§ **Records to process**

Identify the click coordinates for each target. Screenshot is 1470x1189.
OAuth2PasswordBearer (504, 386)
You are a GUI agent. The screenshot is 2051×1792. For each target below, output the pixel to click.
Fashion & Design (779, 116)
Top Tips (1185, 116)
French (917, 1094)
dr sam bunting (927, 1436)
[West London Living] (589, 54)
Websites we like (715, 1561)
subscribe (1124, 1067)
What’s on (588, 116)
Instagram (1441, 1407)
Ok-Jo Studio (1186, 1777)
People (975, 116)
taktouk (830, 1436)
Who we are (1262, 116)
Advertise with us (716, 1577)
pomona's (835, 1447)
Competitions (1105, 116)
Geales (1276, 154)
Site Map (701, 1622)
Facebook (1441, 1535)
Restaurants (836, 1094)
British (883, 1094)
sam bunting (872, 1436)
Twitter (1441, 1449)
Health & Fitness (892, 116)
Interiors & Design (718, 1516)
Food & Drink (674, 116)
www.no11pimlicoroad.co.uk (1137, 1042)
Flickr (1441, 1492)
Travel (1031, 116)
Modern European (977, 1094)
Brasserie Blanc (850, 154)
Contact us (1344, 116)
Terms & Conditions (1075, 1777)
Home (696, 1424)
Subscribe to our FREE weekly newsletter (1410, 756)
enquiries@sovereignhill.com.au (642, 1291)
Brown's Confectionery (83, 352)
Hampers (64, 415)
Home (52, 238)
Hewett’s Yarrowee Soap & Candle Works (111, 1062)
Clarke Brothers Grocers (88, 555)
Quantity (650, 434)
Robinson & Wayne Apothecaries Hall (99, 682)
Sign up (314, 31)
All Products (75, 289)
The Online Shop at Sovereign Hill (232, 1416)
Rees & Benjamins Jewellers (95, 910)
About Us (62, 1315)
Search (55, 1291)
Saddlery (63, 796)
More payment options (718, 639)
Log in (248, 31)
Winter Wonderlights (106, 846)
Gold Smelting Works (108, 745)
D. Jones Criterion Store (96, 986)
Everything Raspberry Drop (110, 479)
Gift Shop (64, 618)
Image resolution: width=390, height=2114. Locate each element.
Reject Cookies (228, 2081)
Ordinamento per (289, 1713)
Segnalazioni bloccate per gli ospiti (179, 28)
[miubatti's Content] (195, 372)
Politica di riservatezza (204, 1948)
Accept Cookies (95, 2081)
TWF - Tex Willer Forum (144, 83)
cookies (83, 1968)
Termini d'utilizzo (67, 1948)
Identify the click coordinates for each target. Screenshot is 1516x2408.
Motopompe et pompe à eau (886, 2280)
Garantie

§ **Work instructions**
Retype exactly, please, only the lines of the entries that run from the one containing "Search (55, 1291)" to the last.

§ **Completed task**
Search (55, 1291)
Saddlery (63, 796)
More payment options (718, 639)
Log in (248, 31)
Winter Wonderlights (106, 846)
Gold Smelting Works (108, 745)
D. Jones Criterion Store (96, 986)
Everything Raspberry Drop (110, 479)
Gift Shop (64, 618)
Image resolution: width=390, height=2114. Locate each element.
Reject Cookies (228, 2081)
Ordinamento per (289, 1713)
Segnalazioni bloccate per gli ospiti (179, 28)
[miubatti's Content] (195, 372)
Politica di riservatezza (204, 1948)
Accept Cookies (95, 2081)
TWF - Tex Willer Forum (144, 83)
cookies (83, 1968)
Termini d'utilizzo (67, 1948)
Identify the click coordinates for each target. Screenshot is 1516x2408.
Motopompe et pompe à eau (886, 2280)
Garantie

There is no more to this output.